The company’s strategy is focused on gaining more cost efficiencies to maintain
competitive fares. Maintaining low fare structure is the key driver given the price elasticity
of demand and the likely increase in competition, even against conventional airlines on
certain destinations. Regional conventional airlines have recently started to focus on
lowering their fares by achieving economies of scale and gaining cost efficiencies.
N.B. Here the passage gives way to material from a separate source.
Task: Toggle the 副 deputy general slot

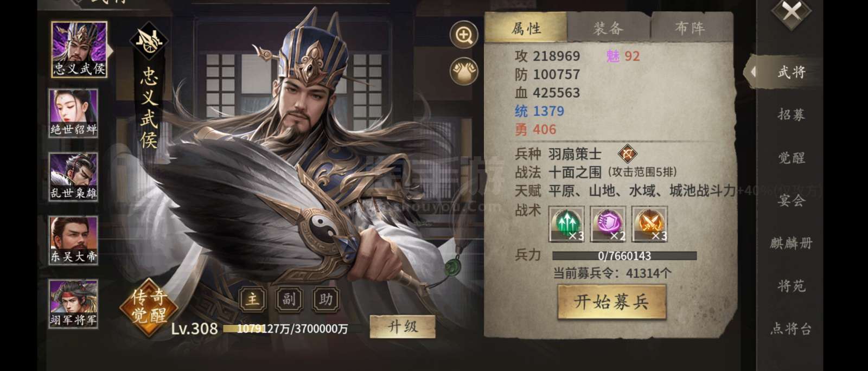Action: tap(289, 299)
Based on IATA surveys, 30% of the decision to choose one flight over another is
determined by price, while the remaining 70% is divided between other considerations
like frequent flyer programs, convenience and a positive flight experience, each
accounting for less than 30% of the decision. In other words, price is the most important
factor in choosing flights for most travelers. Jazeera’s low fare structure has increased
the number of passengers traveling in general, and in turn, increased the size of the
market. It increased passenger traffic at Kuwait International Airport (KIA) by 14% in
the first half of 2007.
The company is also focusing on not only maintaining low price but also offering a
reliable, punctual and safe service. In terms of timeliness, the company’s punctuality rate
with respect to departure and arrival is 93 %, one of the highest in the industry.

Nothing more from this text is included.